[[ Record set open ]]

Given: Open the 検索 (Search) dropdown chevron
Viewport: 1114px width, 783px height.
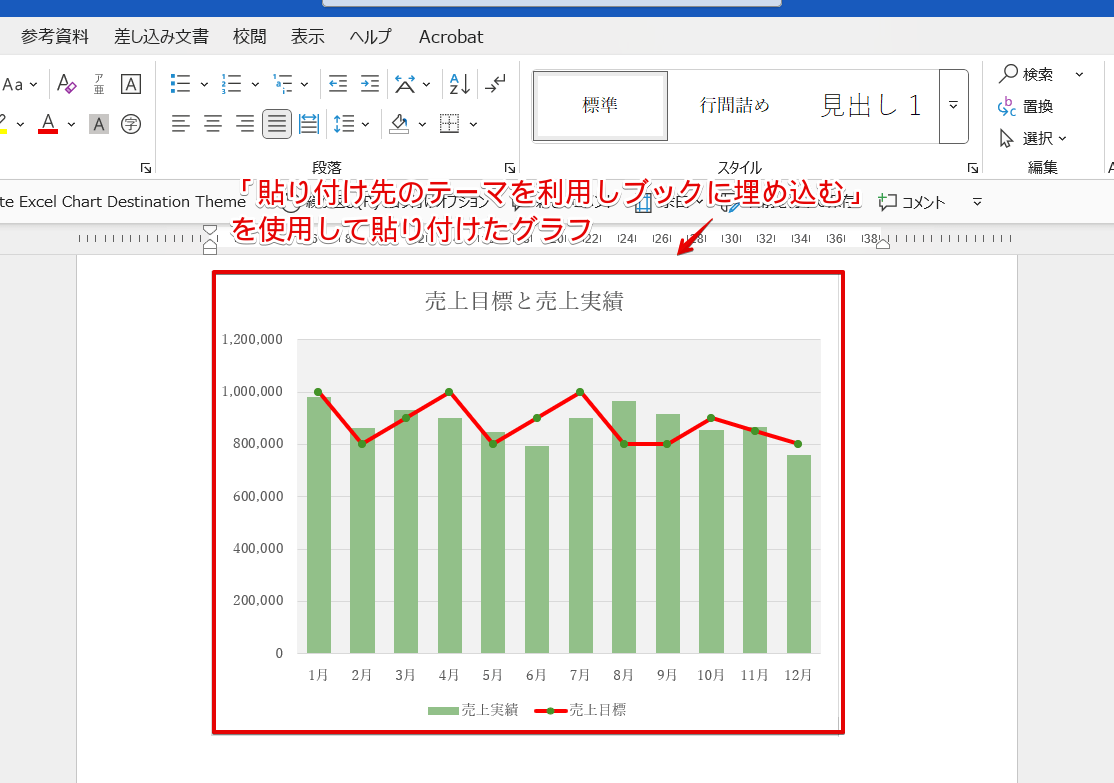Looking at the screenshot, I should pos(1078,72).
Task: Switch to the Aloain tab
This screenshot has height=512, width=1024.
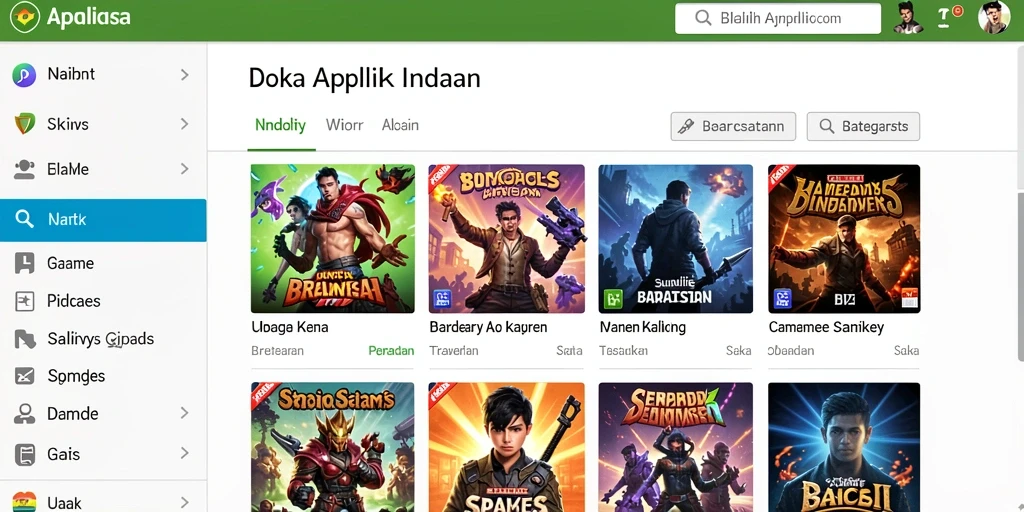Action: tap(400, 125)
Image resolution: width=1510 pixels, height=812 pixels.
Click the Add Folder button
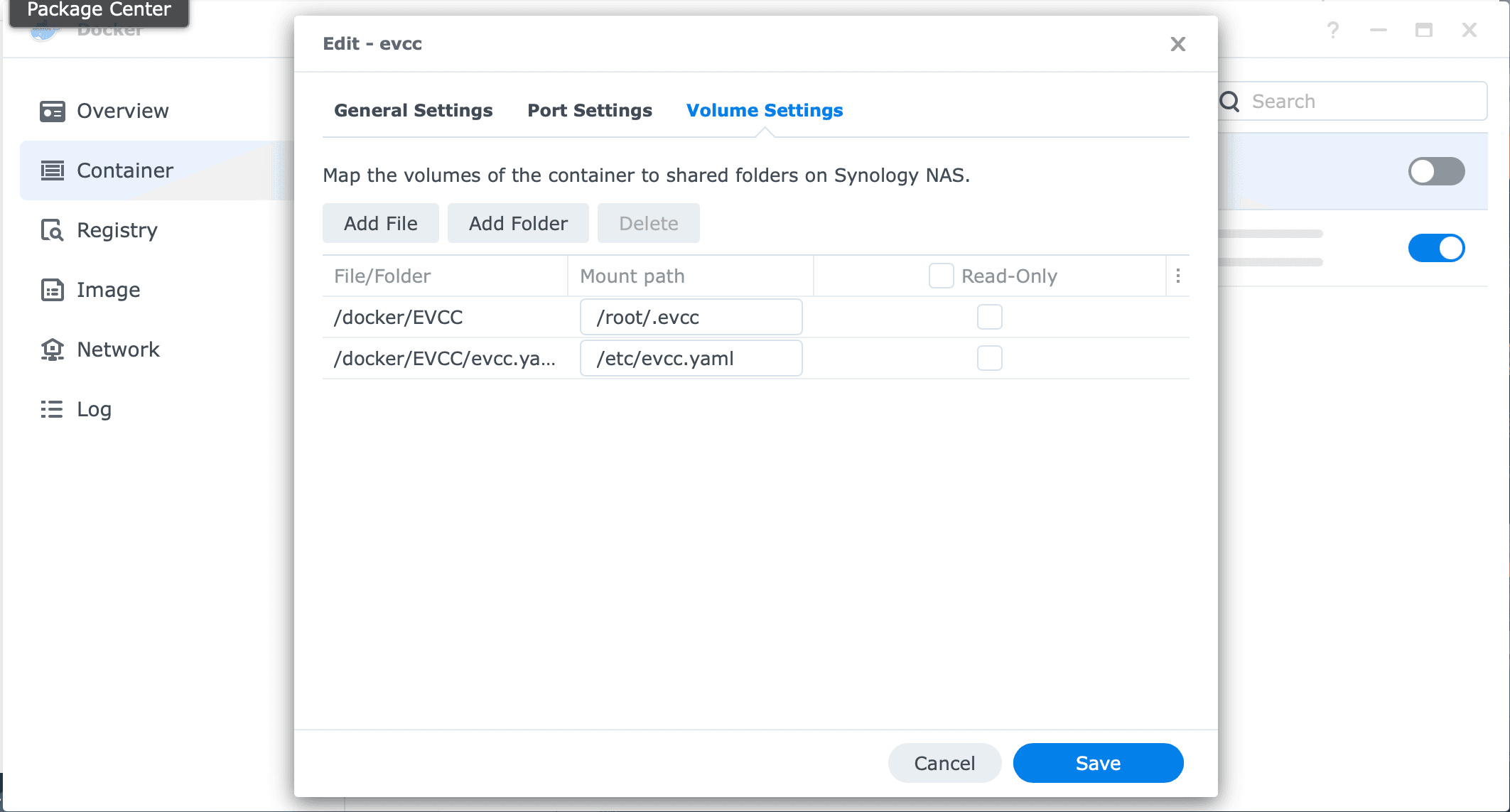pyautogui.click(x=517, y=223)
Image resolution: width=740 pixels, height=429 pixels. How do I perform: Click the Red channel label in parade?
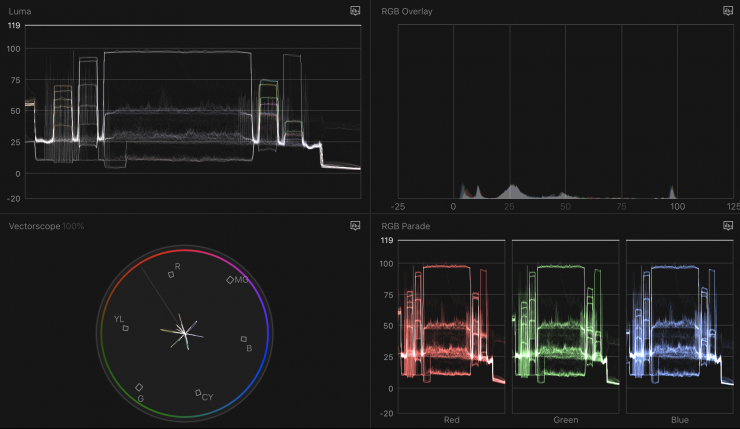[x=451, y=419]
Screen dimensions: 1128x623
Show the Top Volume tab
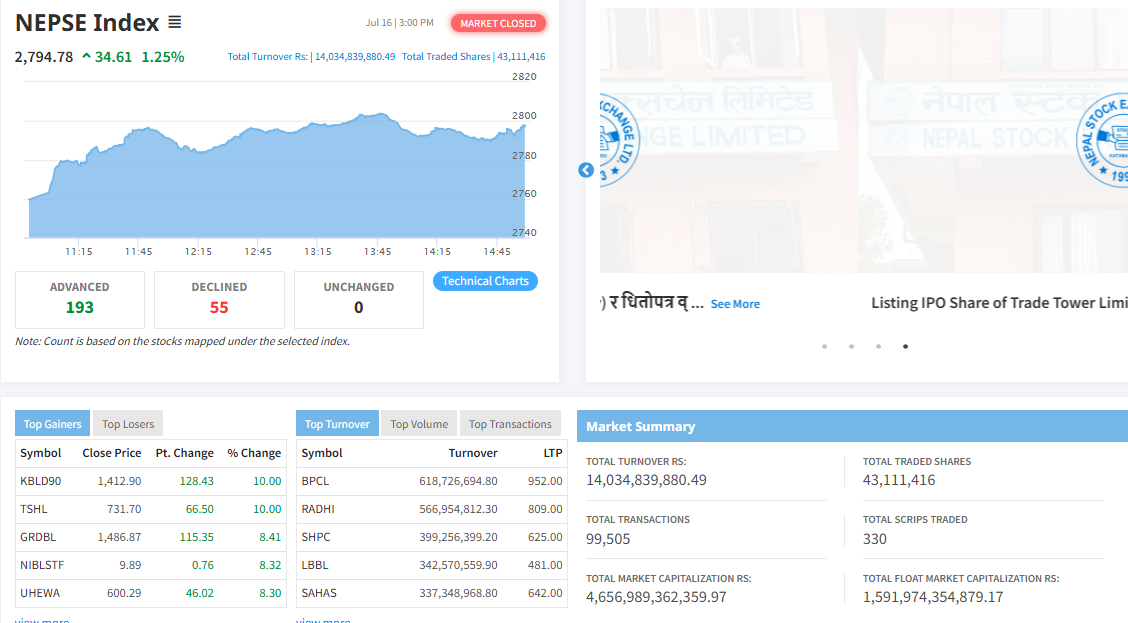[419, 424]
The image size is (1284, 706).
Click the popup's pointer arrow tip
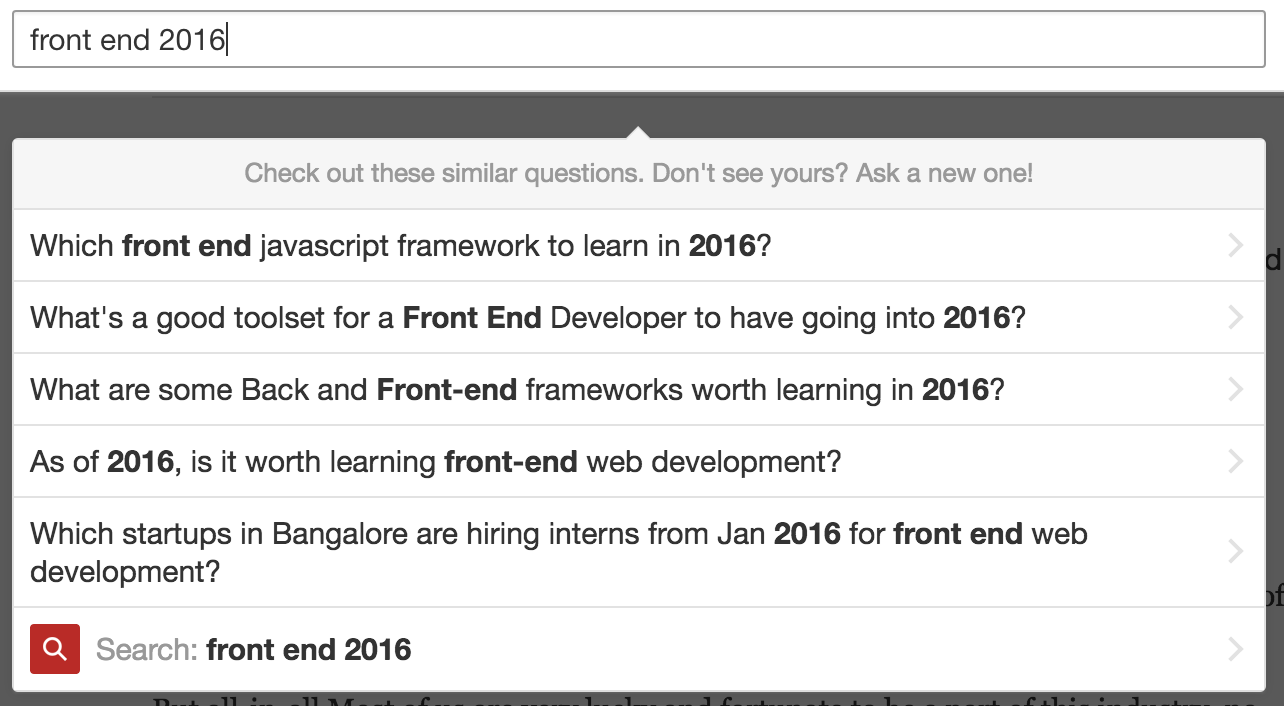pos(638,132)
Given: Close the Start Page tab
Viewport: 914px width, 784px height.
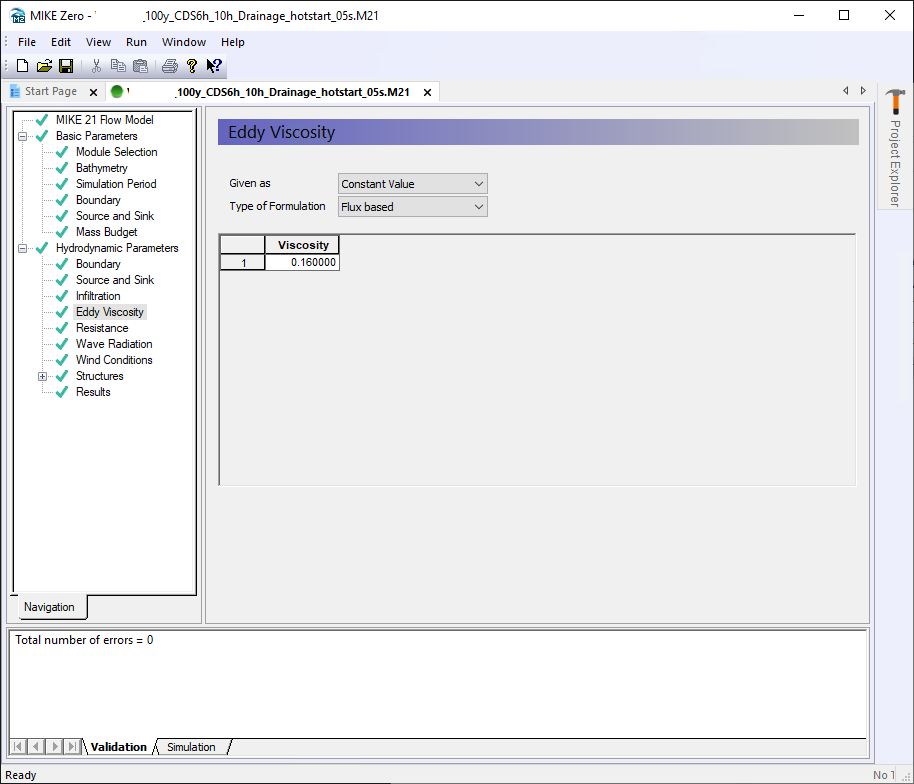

[[ Record set closed ]]

» **Directions for this task**
Please reproduce, word for word, only the lines from the line that holds "Show the Top Volume tab" through the final line of the entries above, omitting any pictures.

» **Answer to this problem**
Show the Top Volume tab
[419, 424]
The image size is (1284, 706).
Click the popup's pointer arrow tip
pos(638,132)
Given: Close the Start Page tab
Viewport: 914px width, 784px height.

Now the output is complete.